In 2015, Ben Miller moved from New York City to Sioux Falls, South Dakota to focus on his writing. Working a day job in a hospital, he had a front-row seat to the Covid-19 pandemic. His book gives voice to the doctors, nurses, staff, and patients he observed.
"This is what I suspect Kafka would have sounded like had he been raised on a steady diet of Midwestern irony. Yet Ben Miller’s
Pandemonium Logs is not just a writer’s disenchanted account of working in a telehealth intensive care unit in Covid-skeptical South Dakota. In spare, wry prose, Miller explores the full weirdness of his situation—a helper of helpers plunged into the heart of the pandemic yet still removed from it. A profound meditation on the fragility of life, delivered in a voice that is both irresistibly intimate and unfailingly precise."

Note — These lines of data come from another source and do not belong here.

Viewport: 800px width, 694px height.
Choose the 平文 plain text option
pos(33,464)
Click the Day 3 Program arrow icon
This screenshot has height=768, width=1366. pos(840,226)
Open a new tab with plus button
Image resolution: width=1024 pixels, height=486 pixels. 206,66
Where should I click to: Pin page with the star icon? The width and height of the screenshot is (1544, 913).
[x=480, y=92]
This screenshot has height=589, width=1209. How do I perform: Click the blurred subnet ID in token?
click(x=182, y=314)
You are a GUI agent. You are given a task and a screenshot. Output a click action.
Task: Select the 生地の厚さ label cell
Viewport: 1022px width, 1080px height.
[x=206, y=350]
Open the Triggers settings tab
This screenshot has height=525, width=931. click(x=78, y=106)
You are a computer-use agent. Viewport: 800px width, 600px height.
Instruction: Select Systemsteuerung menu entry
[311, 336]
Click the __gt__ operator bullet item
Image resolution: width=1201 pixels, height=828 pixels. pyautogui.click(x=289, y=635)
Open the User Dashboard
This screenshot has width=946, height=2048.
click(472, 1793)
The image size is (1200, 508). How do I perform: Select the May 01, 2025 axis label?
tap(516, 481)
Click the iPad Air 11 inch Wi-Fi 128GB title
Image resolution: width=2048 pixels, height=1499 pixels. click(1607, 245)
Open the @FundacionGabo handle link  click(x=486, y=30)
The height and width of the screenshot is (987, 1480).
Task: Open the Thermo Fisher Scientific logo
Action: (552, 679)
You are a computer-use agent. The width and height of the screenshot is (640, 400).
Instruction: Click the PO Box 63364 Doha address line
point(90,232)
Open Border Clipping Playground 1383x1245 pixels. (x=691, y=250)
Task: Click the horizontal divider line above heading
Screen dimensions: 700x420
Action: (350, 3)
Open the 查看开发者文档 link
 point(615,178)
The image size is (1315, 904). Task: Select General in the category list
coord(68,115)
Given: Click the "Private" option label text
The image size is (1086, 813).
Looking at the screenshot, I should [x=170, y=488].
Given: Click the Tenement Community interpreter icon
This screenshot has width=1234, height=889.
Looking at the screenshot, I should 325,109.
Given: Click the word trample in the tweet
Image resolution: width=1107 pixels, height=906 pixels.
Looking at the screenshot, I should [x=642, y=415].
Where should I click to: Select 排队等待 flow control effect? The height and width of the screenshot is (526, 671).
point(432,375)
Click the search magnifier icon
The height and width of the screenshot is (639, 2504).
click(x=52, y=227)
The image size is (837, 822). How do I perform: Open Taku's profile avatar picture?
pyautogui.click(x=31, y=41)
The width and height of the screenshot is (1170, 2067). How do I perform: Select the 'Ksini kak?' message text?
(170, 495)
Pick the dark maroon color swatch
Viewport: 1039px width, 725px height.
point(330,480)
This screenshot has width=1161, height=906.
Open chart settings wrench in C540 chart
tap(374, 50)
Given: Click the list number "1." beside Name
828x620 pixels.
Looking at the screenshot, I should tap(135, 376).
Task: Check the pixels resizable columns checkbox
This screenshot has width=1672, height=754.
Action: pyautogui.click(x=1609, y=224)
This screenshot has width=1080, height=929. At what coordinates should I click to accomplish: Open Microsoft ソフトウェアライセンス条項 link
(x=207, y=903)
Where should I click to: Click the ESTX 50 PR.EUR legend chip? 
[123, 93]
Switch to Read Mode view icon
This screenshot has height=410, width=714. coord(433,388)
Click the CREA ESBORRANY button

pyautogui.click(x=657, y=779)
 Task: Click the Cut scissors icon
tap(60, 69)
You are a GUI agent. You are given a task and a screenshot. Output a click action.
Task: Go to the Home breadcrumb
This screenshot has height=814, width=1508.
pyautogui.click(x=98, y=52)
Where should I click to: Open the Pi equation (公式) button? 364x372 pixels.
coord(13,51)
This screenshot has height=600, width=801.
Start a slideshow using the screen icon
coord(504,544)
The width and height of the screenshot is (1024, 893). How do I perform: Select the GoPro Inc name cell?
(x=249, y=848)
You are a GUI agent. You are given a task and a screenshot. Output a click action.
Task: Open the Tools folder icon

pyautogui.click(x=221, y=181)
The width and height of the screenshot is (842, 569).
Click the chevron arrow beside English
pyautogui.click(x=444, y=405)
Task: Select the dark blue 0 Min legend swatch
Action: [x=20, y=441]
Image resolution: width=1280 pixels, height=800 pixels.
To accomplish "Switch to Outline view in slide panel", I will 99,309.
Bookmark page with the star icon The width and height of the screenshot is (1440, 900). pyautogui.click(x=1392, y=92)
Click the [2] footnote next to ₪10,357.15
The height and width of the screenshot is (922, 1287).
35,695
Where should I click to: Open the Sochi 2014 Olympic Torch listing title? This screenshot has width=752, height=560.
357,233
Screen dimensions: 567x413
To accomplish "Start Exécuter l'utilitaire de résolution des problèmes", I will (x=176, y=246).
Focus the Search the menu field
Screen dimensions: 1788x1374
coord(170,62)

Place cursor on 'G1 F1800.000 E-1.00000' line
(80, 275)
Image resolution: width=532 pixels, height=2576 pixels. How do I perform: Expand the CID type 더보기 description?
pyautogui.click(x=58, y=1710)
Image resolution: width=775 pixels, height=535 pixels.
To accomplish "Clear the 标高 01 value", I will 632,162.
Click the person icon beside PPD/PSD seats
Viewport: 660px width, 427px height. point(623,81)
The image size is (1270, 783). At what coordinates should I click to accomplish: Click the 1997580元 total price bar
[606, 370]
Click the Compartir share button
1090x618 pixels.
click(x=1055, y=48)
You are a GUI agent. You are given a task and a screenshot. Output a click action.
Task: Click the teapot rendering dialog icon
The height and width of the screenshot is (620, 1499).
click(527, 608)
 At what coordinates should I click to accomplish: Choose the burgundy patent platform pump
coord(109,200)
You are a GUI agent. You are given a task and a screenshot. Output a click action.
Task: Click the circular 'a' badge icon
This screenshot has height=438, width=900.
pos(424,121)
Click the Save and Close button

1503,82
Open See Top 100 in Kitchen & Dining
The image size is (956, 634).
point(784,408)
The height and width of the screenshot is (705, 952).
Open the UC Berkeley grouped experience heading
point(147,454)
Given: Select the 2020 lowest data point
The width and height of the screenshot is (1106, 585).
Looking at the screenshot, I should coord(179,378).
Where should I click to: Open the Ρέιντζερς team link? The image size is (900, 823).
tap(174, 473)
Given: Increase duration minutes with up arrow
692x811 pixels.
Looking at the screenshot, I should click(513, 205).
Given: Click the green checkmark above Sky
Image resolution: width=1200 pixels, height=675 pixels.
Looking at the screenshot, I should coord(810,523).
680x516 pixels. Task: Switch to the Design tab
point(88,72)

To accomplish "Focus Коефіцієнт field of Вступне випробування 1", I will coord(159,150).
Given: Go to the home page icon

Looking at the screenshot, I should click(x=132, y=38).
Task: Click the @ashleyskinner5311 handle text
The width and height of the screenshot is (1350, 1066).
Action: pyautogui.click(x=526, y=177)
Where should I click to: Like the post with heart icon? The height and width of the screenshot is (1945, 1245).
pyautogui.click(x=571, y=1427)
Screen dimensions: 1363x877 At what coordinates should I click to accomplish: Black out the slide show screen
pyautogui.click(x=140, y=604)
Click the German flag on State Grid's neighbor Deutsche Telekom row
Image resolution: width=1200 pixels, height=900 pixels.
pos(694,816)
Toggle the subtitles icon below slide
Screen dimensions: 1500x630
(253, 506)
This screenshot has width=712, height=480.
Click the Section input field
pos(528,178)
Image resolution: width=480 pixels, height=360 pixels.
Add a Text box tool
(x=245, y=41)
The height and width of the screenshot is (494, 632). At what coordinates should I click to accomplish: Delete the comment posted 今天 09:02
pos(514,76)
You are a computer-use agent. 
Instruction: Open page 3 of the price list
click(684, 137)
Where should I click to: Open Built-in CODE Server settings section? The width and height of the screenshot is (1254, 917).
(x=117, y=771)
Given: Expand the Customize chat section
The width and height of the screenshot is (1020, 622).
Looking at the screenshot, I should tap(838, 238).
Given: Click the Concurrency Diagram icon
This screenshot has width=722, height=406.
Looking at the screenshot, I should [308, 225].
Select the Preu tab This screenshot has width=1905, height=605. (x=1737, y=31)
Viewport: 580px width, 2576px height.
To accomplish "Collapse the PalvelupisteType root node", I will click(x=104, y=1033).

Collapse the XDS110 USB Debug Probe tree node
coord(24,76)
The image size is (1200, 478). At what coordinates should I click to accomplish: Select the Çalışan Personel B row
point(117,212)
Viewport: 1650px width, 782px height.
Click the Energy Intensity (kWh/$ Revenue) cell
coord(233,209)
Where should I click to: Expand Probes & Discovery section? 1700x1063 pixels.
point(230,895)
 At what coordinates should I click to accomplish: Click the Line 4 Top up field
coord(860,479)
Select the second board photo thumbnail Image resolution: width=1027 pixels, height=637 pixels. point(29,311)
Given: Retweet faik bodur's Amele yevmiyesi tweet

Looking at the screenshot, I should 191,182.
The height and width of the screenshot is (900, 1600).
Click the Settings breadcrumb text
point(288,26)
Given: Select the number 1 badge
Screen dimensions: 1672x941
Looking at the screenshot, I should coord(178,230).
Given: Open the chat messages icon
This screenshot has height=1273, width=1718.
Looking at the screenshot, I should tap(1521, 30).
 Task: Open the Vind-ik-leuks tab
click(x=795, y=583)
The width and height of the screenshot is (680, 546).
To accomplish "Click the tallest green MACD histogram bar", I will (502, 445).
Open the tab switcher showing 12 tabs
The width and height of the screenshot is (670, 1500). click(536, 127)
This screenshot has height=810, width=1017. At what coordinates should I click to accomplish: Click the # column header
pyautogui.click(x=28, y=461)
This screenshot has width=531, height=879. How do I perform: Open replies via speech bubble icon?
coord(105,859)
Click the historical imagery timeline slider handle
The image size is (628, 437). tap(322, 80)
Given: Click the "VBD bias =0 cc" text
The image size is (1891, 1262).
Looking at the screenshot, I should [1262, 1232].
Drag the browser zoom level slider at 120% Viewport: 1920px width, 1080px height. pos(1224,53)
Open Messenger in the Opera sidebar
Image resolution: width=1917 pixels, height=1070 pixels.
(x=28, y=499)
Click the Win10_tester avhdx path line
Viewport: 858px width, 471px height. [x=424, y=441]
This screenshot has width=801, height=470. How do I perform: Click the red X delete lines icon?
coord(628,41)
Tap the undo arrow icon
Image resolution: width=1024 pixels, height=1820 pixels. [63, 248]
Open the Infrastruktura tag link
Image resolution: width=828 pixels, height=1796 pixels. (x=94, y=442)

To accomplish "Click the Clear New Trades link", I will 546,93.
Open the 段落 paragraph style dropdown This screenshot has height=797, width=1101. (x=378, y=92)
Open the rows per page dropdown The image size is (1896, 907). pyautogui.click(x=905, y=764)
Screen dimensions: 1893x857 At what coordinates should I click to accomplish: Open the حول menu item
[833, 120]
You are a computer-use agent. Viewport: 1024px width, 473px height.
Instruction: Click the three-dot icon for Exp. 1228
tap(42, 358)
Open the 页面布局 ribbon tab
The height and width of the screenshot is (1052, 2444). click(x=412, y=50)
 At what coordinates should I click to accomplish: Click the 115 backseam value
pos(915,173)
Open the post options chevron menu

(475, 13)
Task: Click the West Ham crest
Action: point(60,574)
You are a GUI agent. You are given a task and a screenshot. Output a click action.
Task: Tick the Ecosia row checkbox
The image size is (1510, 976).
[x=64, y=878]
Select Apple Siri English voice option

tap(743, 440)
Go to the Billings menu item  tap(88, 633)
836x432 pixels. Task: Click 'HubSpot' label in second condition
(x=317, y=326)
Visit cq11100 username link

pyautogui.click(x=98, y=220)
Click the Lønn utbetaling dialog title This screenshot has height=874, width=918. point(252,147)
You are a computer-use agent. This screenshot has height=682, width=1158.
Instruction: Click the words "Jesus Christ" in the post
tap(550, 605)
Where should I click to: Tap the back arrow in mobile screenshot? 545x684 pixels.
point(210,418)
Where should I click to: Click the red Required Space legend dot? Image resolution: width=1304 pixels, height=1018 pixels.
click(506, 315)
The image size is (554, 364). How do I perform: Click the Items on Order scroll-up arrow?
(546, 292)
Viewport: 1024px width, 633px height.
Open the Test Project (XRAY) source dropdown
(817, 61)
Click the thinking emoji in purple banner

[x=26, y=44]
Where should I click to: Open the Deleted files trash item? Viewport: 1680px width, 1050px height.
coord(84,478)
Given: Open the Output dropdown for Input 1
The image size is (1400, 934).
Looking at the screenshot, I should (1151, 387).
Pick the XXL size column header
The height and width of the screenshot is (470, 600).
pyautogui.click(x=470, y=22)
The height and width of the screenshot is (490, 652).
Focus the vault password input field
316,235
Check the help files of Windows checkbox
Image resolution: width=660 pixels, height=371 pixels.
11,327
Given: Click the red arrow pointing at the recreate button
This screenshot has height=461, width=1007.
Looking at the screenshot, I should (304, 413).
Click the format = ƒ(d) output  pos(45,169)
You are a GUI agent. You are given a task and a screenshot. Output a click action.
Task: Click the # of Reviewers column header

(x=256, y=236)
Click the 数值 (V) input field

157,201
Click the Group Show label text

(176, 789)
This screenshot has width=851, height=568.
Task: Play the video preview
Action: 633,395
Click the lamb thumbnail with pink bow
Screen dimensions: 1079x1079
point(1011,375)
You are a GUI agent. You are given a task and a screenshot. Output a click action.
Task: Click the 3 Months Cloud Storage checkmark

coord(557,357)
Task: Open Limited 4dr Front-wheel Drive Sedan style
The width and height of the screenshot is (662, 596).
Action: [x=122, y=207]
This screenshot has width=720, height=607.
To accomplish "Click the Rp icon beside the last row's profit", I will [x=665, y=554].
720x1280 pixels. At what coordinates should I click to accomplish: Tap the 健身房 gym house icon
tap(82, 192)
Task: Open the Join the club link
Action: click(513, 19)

"In this chronicle of the Covid pandemic’s era of e-medicine and its quietly surreal mundanity, Ben Miller depicts the brave, underpaid, overworked lives of his fellow healthcare workers and their desperately sick patients. His precise descriptive eye, coupled with his compassionate restraint, imbues their lives with both dignity and mystery."
Ben Miller is the author of
River Bend Chronicle: The Junkification of a Boyhood Idyll amid the Curious Glory of Urban Iowa (Lookout Books). He has published in
Raritan,
Salmagundi,
One Story,
The Georgia Review,
The Southern Review,
New England Review, and other journals. His essays have been reprinted or noted nine times in
Best American Essays. His awards include fellowships from the National Endowment for the Arts and the Radcliffe Institute, as well as grants from the South Dakota Arts Council and the Schlesinger Library on the History of Women in America. He has been a finalist for the PEN/Bellwether Prize for Socially Engaged Fiction.